Methods: Seven electronic bibliographic databases (CINAHL, ERIC, Lexis Nexis, Medline, PsychINFO, Social Science Citation Index, and Social Work Abstracts) were searched for interventions articles for IPV-exposed children published up until December of 2016, resulting in 6,420 citations after de-duplication. Research assistants separately coded each citation for inclusion to or exclusion from the systematic review. Conflicting inclusion or exclusion decisions were reconciled by a third doctoral-level research assistant. Inclusion criteria were as follows: the study (1) describes and/or assesses an intervention for children who experienced IPV exposure, and (2) outlines and/or evaluates an intervention specific to IPV-exposed children and/or their parents. After all coding was completed, a total of 411 citations were included in the systematic review, resulting in 140 identified interventions for children exposed to IPV. A summary was compiled for each included article, outlining research design, sample information, a brief description of the program, key findings, and strengths and limitations.
Results: Interventions were organized into five main themes: child psychotherapeutic interventions, parent-child interventions, parent programs, prevention programs, and community-based interventions. Each intervention was evaluated for the age range of eligible participants and the delivery modality. Most interventions were designed for use with school-age children, and many interventions were offered to parent-child dyads or entire families and included a psychoeducational component. There are few interventions for IPV-exposed infants, toddlers, and preschool children. Programs for adolescents were limited, and the majority focused on teen dating violence prevention. Community-based interventions spanned multiple service sectors including medical, law enforcement, and judicial systems, and provided a range of prevention/intervention services for IPV-exposed children and their families.

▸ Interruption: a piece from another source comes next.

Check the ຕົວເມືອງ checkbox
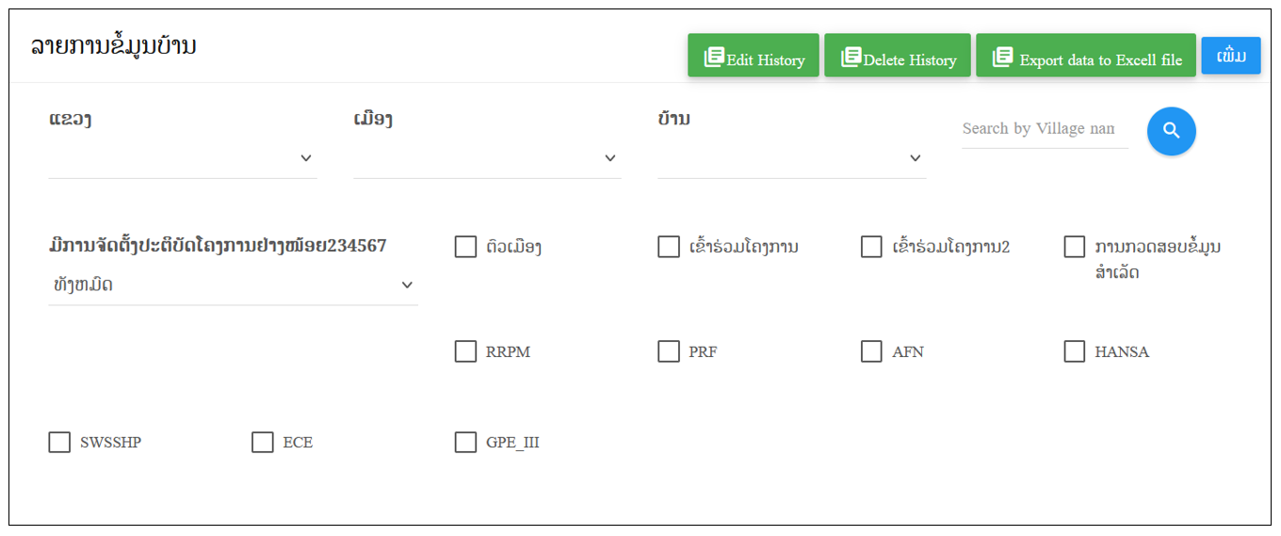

Conclusions and Implicaitons: This review underlines the need for research on the effectiveness of interventions for IPV-exposed children. More rigorous methodology in intervention studies will contribute to a stronger evidence base for programs. Interventions need to be developed and assessed for children across all stages of development; programs for younger children and adolescents are in particular need of additional research. The review highlighted several promising prevention programs for teen dating violence victimization/perpetration delivered in school settings. This finding, coupled with other identified community-based interventions, underscores the potential to engage other service sectors in programming for IPV-exposed children and youth.